FunASR Tutorial

This guide covers everything from installation to advanced usage — streaming ASR, speaker diarization, emotion detection, and model export.

Installation

FunASR can be installed from PyPI or from source. The source install is recommended to get the latest bug fixes and new model support.

pip install funasr

# Install from source (recommended for latest features)
pip install git+https://github.com/modelscope/FunASR.git

FunASR automatically downloads models from ModelScope (default) or HuggingFace. Set hub="hf" to use HuggingFace.

Speech Recognition (Offline)

The most common use case: transcribe a complete audio file. FunASR's AutoModel provides a unified interface for all models. Combined with a VAD model, it handles audio of any length by automatically segmenting it into manageable chunks.

Paraformer — Chinese/English ASR

Paraformer is a non-autoregressive model optimized for Chinese speech recognition. It offers the best balance of accuracy and speed for production use.

from funasr import AutoModel

model = AutoModel(
    model="paraformer-zh",
    vad_model="fsmn-vad",
    vad_kwargs={"max_single_segment_time": 60000},
    punc_model="ct-punc",
    # spk_model="cam++",  # uncomment for speaker diarization
)
res = model.generate(input="audio.wav", batch_size_s=300, hotword='魔搭')
print(res)

Key parameters:

OOM (Out of Memory)? Reduce batch_size_s, or reduce max_single_segment_time in vad_kwargs. For extremely long segments, set batch_size_threshold_s=30 to force batch_size=1 when a segment exceeds this threshold.

Fun-ASR-Nano — 31 Languages

Fun-ASR-Nano is the latest end-to-end ASR model trained on tens of millions of hours of real speech data. It excels at:

Basic Usage

from funasr import AutoModel

model = AutoModel(
    model="FunAudioLLM/Fun-ASR-Nano-2512",
    trust_remote_code=True,
    remote_code="./model.py",
    vad_model="fsmn-vad",
    vad_kwargs={"max_single_segment_time": 30000},
    device="cuda:0",
    hub="hf",
)
res = model.generate(
    input=["audio.wav"],
    cache={},
    batch_size=1,
    hotwords=["keyword1", "keyword2"],
    language="中文",  # or "英文", "日文", etc.
)
print(res[0]["text"])        # recognized text
print(res[0]["timestamps"])  # character-level timestamps

The output includes timestamps — a list of dictionaries with token, start_time, and end_time (in seconds) for each character.

With Speaker Diarization

Add spk_model and punc_model to get per-sentence speaker labels. The output sentence_info contains text, timestamps, and speaker ID for each sentence.

model = AutoModel(
    model="FunAudioLLM/Fun-ASR-Nano-2512",
    trust_remote_code=True,
    remote_code="./model.py",
    vad_model="fsmn-vad",
    vad_kwargs={"max_single_segment_time": 30000},
    spk_model="cam++",
    punc_model="ct-punc",
    device="cuda:0",
    hub="hf",
)
res = model.generate(input=["meeting.wav"], cache={}, batch_size=1, language="中文")
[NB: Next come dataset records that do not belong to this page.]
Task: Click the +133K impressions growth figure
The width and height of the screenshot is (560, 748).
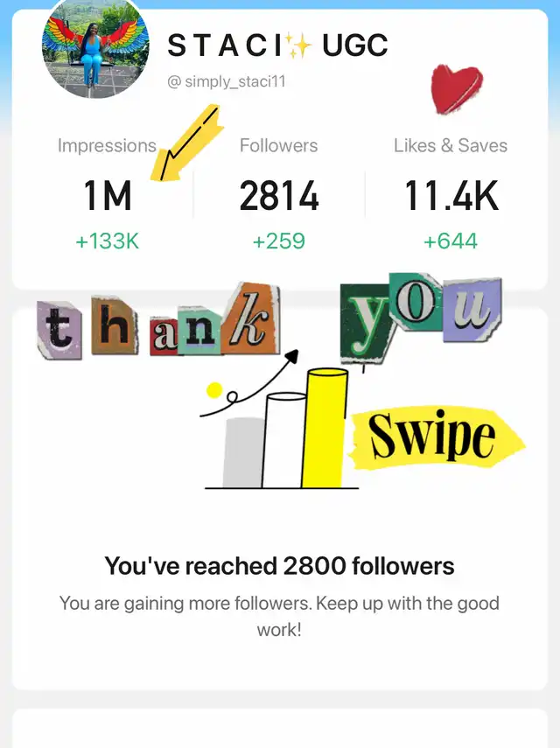Action: click(107, 241)
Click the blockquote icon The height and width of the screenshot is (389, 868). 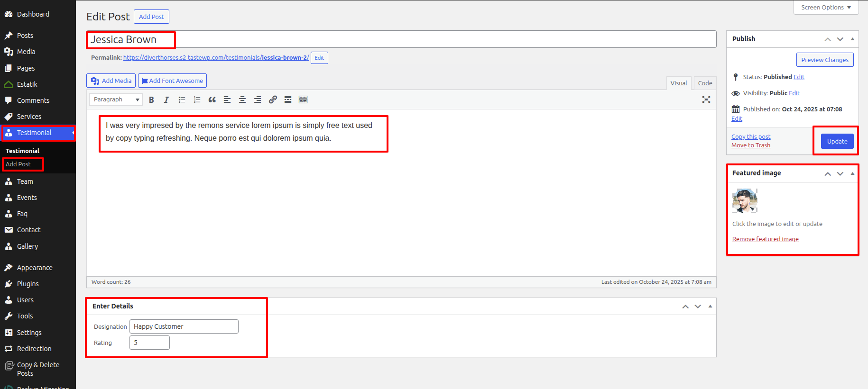212,100
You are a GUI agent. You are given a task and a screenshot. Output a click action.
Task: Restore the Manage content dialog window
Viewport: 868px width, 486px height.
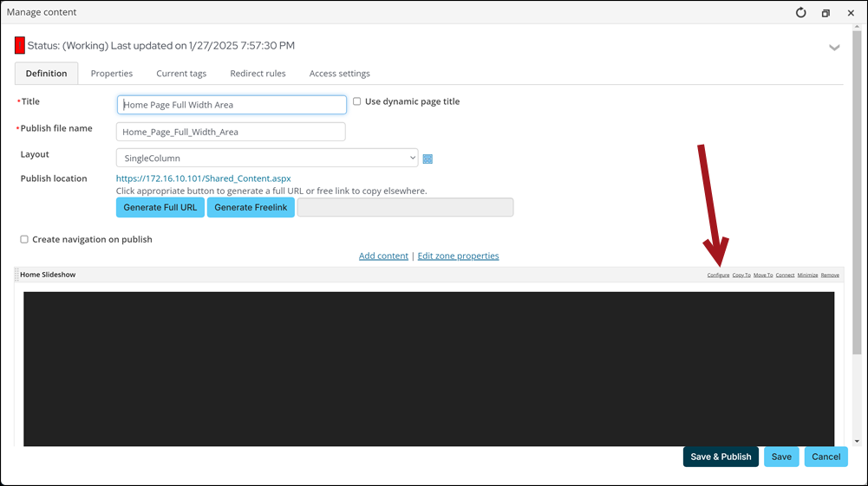click(826, 13)
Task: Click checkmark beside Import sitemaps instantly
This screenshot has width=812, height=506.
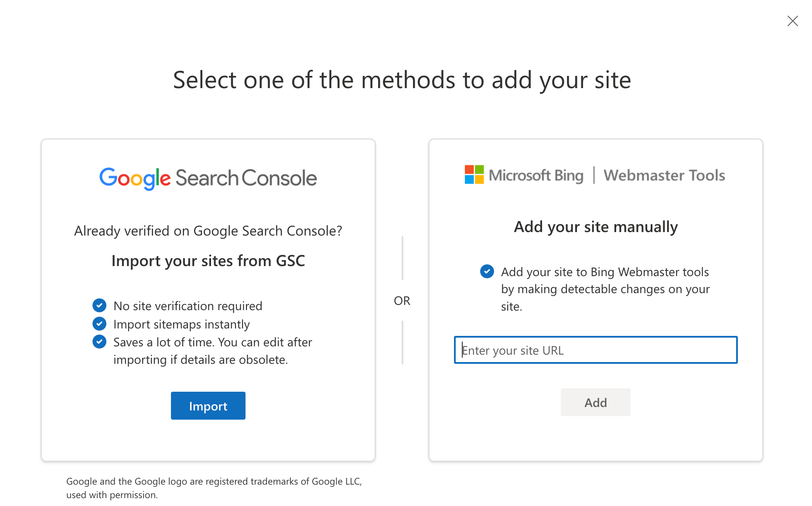Action: tap(99, 324)
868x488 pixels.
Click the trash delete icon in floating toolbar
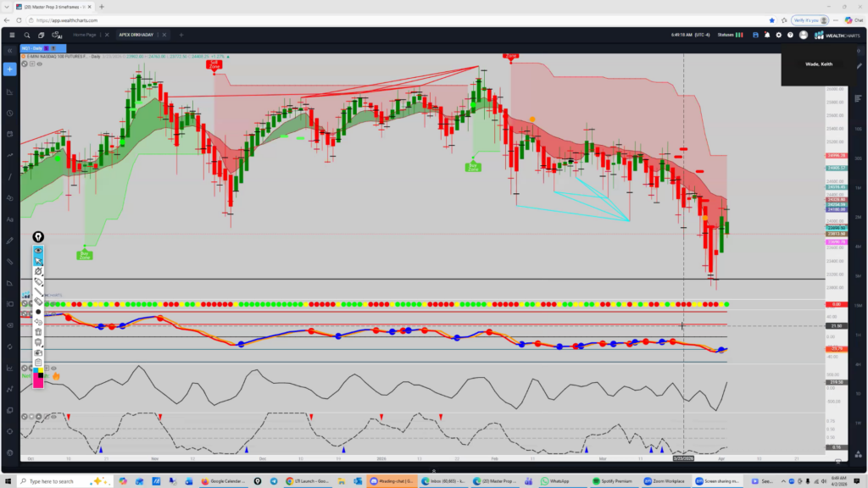pos(38,332)

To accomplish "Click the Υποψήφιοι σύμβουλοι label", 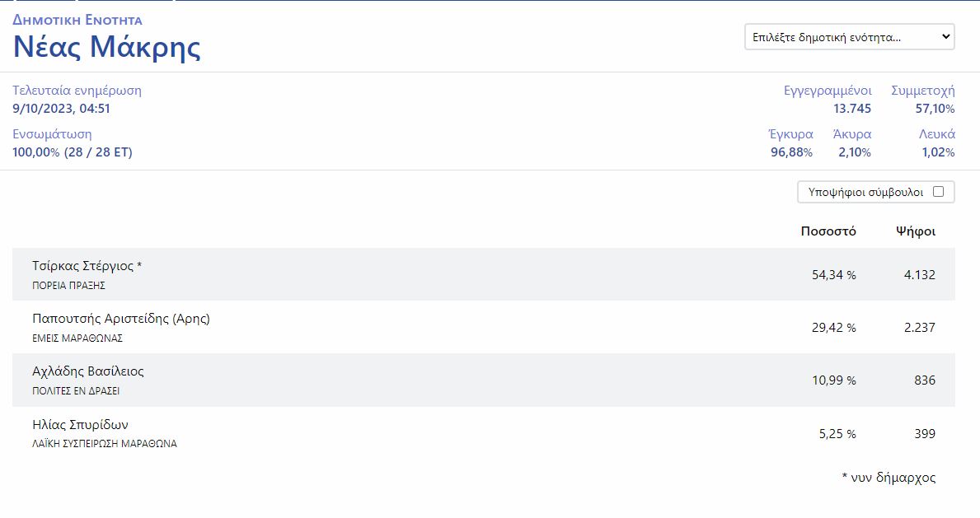I will (865, 192).
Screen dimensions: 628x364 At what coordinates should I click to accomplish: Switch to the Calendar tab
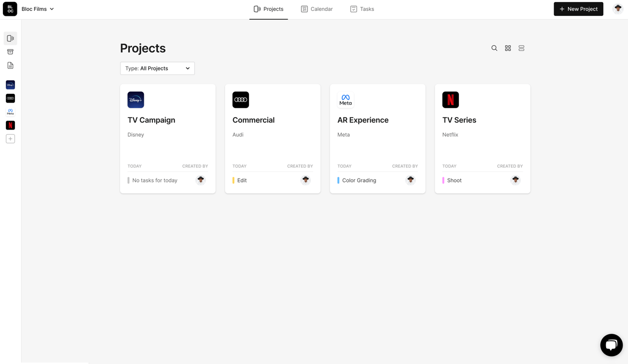[316, 9]
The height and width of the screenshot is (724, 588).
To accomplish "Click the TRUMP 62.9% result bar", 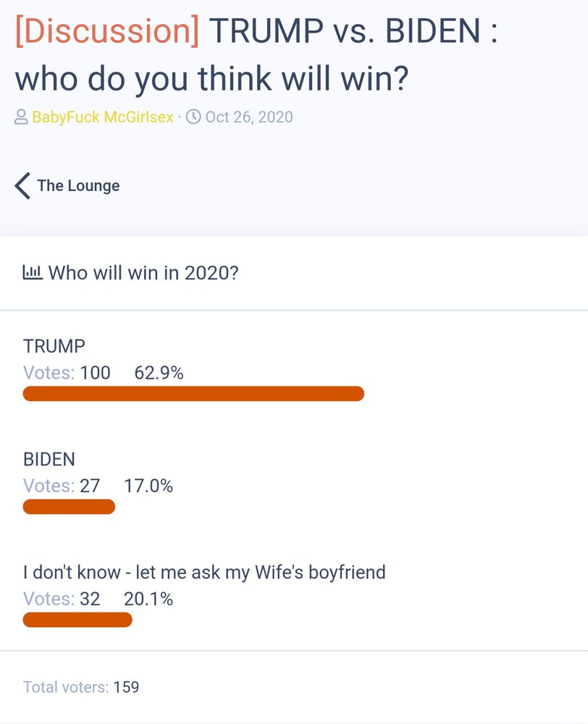I will point(193,394).

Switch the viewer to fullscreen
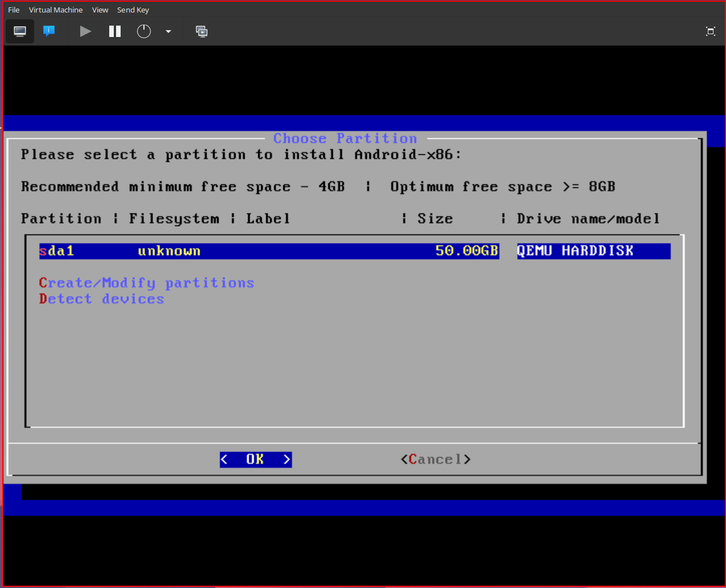(x=710, y=31)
for sent in res[0]["sentence_info"]:
    print(f"Speaker {sent['spk']}: [{sent['start']}ms-{sent['end']}ms] {sent['text']}")
Requirements: pip install tiktoken huggingface_hub. The model is downloaded from HuggingFace (~1.6GB).

SenseVoice — ASR + Emotion + Audio Events

SenseVoice is a multi-task speech understanding model. Beyond ASR, it detects:

It uses a non-autoregressive architecture — processing 10 seconds of audio in just 70ms on GPU.

from funasr import AutoModel
from funasr.utils.postprocess_utils import rich_transcription_postprocess

model = AutoModel(
    model="iic/SenseVoiceSmall",
    vad_model="fsmn-vad",
    vad_kwargs={"max_single_segment_time": 30000},
    device="cuda:0",
)
res = model.generate(
    input="audio.wav",
    cache={},
    language="auto",   # auto-detect language
    use_itn=True,      # inverse text normalization (numbers, dates)
    batch_size_s=60,
    merge_vad=True,
    merge_length_s=15,
)
text = rich_transcription_postprocess(res[0]["text"])
print(text)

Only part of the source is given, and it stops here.